Home > Uncategorized > Grasp, A .NET Analysis Engine – Part 6: Validating Calculations

Grasp, A .NET Analysis Engine – Part 6: Validating Calculations

In part 5, we saw how to create runtime instances by providing an initial set of values to an executable. In this post, we will look at the first step in creating an executable from a schema: validating that its calculations are semantically correct.

Foundation

The GraspCompiler class is the context in which validation and compilation takes place. Based on what we saw in part 5, we would expect it to look like this:

internal sealed class GraspCompiler
{
  private readonly GraspSchema _schema;

  internal GraspCompiler(GraspSchema schema)
  {
    _schema = schema;
  }

  internal GraspExecutable Compile()
  {
    // Not quite yet…
  }
}

It is internal because we don’t want to expose it as part of the public API (we do that through the GraspSchema.Compile method). It is sealed because Grasp has a single definition of compilation and is not intended for extension. It is an implementation detail. If in the future we decide it should be a base class, that decision will be easier because we did not expose it publicly. This is true of all classes involved in the compilation process.

The Compile method is blank for now. This is the basic skeleton, but before we flesh it out we need to lay some groundwork. Specifically, to we compile a set of calculations, we must be able to compile a single calculation.

Variable References

The defining characteristic of a calculation expression is that it contains nodes which are instances of the VariableExpression class (defined in part 2). Expression trees have no idea what these nodes mean; we grafted them on to represent a concept that only Grasp understands. This means we are going to need to do something with them before we can turn expressions into executable code.

In order to do meaningful work with the variables nodes, we first need to find them. Expression trees are complex beasts; they can describe any .NET expression you can dream up, which might be a massive number of nodes. How do we locate variables in all of that?

Luckily, .NET gives us the ExpressionVisitor class. Its job is to sift through all nodes in an expression and give us a chance to inspect them. If a node has child nodes, it will sift through those as well. For example, an operator references expressions for its left and right operands, and a method call may reference expressions for its arguments. The knowledge of how to visit each kind of node and its children is baked into the ExpressionVisitor base class; all we need to do is derive from it and override its methods.
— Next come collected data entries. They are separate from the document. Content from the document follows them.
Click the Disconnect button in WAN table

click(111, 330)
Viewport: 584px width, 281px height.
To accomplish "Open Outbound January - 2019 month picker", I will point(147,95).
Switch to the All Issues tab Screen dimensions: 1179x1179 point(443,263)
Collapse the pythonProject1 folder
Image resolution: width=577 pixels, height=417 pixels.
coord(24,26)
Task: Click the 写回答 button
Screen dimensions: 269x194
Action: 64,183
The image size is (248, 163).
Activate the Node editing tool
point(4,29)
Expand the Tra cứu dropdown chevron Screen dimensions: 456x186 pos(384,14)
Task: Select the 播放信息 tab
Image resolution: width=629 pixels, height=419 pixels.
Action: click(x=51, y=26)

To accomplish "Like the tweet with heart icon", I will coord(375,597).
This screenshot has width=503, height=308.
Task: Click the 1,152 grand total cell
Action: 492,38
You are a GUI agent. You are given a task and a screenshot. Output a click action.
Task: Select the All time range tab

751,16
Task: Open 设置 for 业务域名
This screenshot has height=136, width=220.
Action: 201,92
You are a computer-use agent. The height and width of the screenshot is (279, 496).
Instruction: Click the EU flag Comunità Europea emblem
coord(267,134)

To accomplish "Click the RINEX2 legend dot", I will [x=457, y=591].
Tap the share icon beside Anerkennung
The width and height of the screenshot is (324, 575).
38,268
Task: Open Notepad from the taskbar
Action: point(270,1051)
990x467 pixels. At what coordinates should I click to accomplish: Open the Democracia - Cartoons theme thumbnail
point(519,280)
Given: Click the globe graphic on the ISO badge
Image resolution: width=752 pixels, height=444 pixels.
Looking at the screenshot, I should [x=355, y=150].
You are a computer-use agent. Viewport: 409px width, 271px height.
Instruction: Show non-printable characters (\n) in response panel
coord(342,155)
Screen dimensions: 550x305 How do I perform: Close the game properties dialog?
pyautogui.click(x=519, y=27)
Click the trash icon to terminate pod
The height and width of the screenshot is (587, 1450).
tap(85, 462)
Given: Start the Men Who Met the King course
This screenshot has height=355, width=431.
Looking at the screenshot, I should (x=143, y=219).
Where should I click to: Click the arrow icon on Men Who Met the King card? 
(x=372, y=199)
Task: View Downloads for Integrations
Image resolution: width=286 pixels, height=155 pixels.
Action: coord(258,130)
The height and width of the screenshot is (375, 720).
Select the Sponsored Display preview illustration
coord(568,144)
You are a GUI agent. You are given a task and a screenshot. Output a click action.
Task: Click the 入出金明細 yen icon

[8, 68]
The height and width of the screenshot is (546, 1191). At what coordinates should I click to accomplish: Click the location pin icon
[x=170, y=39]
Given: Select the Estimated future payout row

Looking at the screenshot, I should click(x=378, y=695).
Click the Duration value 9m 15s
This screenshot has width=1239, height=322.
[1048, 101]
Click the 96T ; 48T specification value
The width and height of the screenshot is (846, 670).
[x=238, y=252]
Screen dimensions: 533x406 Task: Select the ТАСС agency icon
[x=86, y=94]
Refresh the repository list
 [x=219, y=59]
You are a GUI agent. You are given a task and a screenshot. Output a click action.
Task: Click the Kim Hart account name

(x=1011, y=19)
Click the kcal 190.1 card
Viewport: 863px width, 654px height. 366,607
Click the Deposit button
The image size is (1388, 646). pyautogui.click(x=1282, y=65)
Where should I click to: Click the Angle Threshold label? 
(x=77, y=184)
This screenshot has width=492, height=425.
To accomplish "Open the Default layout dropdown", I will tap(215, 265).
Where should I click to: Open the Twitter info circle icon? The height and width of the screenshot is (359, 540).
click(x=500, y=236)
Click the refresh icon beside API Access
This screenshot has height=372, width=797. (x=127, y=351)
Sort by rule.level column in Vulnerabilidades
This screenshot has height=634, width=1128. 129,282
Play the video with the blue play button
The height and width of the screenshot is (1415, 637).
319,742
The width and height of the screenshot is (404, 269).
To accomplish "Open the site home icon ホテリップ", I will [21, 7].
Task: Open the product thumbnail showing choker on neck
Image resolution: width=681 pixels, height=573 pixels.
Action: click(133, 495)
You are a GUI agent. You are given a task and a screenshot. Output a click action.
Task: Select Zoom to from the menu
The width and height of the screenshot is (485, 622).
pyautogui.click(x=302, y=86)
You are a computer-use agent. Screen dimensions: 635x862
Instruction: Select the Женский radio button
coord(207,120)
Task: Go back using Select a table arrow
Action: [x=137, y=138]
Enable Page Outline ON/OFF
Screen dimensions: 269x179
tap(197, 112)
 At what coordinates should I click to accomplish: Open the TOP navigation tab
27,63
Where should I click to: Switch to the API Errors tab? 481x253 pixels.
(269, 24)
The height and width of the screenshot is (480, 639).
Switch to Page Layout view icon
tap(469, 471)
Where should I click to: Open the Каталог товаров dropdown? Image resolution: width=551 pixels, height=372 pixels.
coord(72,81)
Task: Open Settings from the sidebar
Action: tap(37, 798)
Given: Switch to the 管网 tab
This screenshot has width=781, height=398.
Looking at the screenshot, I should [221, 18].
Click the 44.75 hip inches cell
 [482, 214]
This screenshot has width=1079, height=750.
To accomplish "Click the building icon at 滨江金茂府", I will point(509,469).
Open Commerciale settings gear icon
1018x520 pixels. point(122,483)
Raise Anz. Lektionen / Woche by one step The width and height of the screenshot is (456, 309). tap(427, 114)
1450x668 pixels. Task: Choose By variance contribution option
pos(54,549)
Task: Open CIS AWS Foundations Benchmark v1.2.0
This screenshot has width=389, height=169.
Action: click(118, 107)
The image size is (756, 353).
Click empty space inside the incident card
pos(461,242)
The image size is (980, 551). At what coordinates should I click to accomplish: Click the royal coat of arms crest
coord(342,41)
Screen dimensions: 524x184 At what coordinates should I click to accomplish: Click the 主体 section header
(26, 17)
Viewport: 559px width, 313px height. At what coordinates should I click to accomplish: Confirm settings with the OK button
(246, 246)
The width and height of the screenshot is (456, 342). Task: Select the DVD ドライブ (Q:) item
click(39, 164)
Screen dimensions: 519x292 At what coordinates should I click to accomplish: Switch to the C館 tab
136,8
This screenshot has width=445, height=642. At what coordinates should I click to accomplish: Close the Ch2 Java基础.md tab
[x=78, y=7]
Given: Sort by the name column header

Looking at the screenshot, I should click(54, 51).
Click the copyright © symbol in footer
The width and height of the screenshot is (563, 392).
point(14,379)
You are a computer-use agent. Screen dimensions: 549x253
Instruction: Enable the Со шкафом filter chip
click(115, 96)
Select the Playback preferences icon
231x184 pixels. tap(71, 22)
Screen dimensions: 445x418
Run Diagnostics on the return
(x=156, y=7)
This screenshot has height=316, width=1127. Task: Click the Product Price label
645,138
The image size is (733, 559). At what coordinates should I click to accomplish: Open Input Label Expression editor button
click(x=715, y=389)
To add support for variables, we can extend ExpressionVisitor with a base class that adds a single method for visiting VariableExpression nodes:

internal abstract class CalculationExpressionVisitor : ExpressionVisitor
{
  public override Expression Visit(Expression node)
  {
    return node.NodeType == VariableExpression.ExpressionType
      ? VisitVariable((VariableExpression) node)
      : base.Visit(node);
  }

  protected virtual Expression VisitVariable(VariableExpression node)
  {
    return node;
  }
}

We override the method which visits any given expression and check its node type; if it is a variable, we allow derived classes to inspect it via the VisitVariable method. Otherwise, we let the base class determine how to visit the node. This gives us a context in which we can process calculation expressions.

Finding Variables

The most basic use of CalculationExpressionVisitor is to find all of the variables referenced by a calculation:

internal sealed class VariableSearch : CalculationExpressionVisitor
{
  private ISet<Variable> _variables;

  internal ISet<Variable> GetVariables(Calculation calculation)
  {
    _variables = new HashSet<Variable>();

    Visit(calculation.Expression);

    return _variables;
  }

  protected override Expression VisitVariable(VariableExpression node)
  {
    _variables.Add(node.Variable);

    return node;
  }
}

We create an implementation which exposes a single method named GetVariables; it takes a calculation and returns all of the variables in its expression. It does this by passing the expression to the same Visit method we overrode in CalculationExpressionVisitor, then keeping track of every variable it encounters. This is an incredibly small amount of code to walk any arbitrary expression for a calculation; once again, thanks .NET!

Validating a Calculation

Now that we know how to determine all of the unique variables referenced by a calculation, we can put that information to use in validating its structure is correct:

  • All referenced variables must exist in the schema
  • The result must be assignable to the output variable
    In order to make these assessments, we first need to associate a calculation with all of its referenced variables. We can call this pairing the schema of a calculation:
internal sealed class CalculationSchema
{
  private readonly Calculation _calculation;

  internal CalculationSchema(Calculation calculation)
  {
    _calculation = calculation;

    Variables = new VariableSearch().GetVariables(calculation);
  }

  internal Expression Expression
  {
    get { return _calculation.Expression; }
  }

  internal Variable OutputVariable
  {
    get { return _calculation.OutputVariable; }
  }

  internal ISet<Variable> Variables { get; private set; }
}

We expose the existing elements of a calculation; we also use our VariableSearch visitor to find all of the referenced variables and expose them. This is the general usage pattern for a visitor: instantiate and use one whenever needed. A visitor encapsulates some algorithm, exposes a single entry point, and is most often used a single time.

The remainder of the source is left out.